Direktur Pusat Kajian yang juga merupakan Guru Besar FHUI Andri Gunawan Wibisana menuturkan, setidaknya ada sepuluh hal penting yang perlu diatur dalam ruang lingkup pengaturan pengelolaan komersial UCO, mulai dari pendefinisian secara hukum terkait minyak jelantah, instrumen pencegahan dampak negatif dari minyak jelantah, hingga pengaturan harga jual minyak jelantah.

Sebagai salah satu komitmen Indonesia meningkatkan energi baru terbarukan, Andri menegaskan bahwa perlu dilakukan pengaturan terhadap penentuan harga maksimum minyak jelantah oleh Kementerian Energi dan Sumber Daya Mineral.

Selain itu, pengenaan tarif ekspor menjadi hal penting lainnya dalam tata kelola dan tata niaga minyak jelantah. “Karena kebutuhan akan biofuel dan UCO itu akan menjadi tinggi, dan ini kalau tidak diatur akan menyebabkan inflasi atau greenflation,” kata Andri.

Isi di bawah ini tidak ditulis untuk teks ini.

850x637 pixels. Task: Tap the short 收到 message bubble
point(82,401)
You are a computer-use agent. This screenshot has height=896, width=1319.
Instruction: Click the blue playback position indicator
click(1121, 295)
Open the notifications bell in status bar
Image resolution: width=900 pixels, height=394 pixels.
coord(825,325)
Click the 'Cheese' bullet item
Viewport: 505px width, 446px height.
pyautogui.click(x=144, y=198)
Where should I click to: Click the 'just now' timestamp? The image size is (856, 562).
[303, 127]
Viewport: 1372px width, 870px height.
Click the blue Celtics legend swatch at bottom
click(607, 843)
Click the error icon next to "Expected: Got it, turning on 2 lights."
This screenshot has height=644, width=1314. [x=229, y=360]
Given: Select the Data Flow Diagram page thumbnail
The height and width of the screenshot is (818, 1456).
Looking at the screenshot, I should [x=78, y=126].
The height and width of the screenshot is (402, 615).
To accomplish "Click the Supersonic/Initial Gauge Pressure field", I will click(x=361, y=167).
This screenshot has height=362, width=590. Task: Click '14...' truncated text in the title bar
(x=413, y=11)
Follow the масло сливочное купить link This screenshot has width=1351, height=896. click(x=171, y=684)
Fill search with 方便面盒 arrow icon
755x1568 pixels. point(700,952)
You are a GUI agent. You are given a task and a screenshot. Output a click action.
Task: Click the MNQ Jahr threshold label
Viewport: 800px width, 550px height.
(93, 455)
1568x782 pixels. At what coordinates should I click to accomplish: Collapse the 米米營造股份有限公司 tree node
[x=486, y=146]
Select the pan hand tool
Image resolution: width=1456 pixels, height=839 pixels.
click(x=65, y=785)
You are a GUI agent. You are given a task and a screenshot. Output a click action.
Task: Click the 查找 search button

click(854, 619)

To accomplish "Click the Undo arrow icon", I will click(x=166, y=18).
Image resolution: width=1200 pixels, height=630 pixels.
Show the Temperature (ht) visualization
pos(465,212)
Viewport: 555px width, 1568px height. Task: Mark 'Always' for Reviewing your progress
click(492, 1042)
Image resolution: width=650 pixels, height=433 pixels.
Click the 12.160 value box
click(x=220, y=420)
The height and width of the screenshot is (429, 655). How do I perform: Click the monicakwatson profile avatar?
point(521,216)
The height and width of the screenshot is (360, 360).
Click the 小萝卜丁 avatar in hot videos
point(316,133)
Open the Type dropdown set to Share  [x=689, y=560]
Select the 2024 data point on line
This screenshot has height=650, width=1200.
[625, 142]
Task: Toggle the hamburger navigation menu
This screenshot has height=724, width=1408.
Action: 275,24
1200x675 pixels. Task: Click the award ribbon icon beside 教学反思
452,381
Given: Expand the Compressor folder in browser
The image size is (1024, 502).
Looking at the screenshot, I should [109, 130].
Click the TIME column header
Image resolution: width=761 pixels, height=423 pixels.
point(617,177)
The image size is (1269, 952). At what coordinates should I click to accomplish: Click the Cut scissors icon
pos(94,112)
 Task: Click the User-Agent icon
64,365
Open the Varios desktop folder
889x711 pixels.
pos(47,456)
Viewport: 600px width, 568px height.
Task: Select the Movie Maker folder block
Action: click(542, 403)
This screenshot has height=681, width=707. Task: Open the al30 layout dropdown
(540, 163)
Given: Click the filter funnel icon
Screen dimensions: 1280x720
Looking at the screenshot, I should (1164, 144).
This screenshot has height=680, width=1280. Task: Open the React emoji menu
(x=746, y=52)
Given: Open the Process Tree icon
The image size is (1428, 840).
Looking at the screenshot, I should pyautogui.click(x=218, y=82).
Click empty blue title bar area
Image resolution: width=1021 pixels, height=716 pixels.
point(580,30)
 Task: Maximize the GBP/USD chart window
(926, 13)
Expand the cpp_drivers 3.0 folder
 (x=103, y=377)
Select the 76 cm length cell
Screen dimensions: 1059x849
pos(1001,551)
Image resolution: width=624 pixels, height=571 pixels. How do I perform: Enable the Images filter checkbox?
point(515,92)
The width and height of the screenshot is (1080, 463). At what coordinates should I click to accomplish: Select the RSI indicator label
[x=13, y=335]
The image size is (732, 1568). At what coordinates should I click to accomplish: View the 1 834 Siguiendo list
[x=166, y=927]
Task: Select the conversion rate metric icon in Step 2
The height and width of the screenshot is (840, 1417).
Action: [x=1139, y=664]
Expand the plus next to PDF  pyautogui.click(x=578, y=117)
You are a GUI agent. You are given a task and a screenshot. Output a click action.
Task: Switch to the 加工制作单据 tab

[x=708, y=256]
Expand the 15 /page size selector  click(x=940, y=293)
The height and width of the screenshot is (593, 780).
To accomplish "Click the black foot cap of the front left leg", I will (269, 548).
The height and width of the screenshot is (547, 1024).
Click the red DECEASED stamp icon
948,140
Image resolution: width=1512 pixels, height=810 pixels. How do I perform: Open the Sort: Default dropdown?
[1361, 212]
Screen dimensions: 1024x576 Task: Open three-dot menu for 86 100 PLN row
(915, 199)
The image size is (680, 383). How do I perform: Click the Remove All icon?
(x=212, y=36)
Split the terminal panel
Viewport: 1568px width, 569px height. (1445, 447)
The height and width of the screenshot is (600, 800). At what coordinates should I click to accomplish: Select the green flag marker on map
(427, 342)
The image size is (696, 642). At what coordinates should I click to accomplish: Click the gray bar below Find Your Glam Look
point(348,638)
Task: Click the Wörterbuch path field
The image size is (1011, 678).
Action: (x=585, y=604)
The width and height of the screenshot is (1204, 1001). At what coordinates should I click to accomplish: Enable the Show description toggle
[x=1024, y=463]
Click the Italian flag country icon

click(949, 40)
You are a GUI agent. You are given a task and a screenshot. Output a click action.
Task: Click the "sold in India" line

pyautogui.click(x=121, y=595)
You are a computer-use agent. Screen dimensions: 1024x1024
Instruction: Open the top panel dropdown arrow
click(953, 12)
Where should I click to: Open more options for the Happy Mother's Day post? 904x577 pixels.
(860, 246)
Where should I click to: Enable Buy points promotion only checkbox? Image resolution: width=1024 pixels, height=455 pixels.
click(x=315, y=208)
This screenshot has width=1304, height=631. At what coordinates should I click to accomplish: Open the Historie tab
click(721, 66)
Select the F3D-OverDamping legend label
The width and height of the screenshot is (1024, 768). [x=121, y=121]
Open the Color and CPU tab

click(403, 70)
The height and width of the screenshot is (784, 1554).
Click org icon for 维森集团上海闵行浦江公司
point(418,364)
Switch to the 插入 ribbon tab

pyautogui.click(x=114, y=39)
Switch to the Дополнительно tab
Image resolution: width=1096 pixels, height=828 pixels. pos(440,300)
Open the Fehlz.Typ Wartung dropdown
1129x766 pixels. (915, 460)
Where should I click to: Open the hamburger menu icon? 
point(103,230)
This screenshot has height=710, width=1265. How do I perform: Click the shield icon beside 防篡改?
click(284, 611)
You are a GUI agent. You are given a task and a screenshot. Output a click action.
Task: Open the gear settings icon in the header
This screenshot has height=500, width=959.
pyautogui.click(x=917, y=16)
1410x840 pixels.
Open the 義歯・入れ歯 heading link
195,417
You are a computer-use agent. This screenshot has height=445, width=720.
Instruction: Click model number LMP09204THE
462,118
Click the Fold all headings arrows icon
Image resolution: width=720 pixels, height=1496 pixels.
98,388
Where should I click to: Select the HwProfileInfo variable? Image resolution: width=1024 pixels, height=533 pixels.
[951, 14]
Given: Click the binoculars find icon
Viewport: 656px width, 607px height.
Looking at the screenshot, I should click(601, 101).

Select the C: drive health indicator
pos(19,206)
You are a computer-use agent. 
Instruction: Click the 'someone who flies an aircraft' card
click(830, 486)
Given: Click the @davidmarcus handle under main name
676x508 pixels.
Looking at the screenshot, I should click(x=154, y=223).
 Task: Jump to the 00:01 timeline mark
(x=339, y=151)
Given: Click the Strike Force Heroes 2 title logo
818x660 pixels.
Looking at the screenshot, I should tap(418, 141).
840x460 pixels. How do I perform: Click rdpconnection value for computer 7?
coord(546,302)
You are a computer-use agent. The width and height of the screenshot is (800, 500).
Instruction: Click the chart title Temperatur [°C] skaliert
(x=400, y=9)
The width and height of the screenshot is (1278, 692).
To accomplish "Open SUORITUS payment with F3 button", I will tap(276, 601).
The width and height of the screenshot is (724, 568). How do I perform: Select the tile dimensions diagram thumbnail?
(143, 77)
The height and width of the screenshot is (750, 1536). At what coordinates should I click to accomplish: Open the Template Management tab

Naskah akademik hasil kajian Traction Energy Asia dan tim peneliti Pusat Kajian Hukum Lingkungan dan Keadilan Iklim Fakultas Hukum Universitas Indonesia (FHUI) ini akan menjadi rekomendasi bagi Kementerian Koordinator Bidang Kemaritiman dan Investasi merampungkan Peta Jalan Nasional Pengembangan Sustainable Aviation Fuel (SAF) atau bahan bakar nabati untuk aviasi di Indonesia.

Naskah akademik yang telah disusun oleh Traction Energy Asia bersama pusat kajian sejak 2023, didasari oleh penelitian yang dilakukan oleh Traction Energy Asia pada tahun 2022.

Dalam studi tersebut, ditemukan ada potensi minyak jelantah yang ditemukan di 5 kota besar Jawa dan Bali, di antaranya 34.164,84 kiloliter per tahun di sektor rumah tangga dan 18.115,68 kiloliter/tahun di sektor usaha mikro.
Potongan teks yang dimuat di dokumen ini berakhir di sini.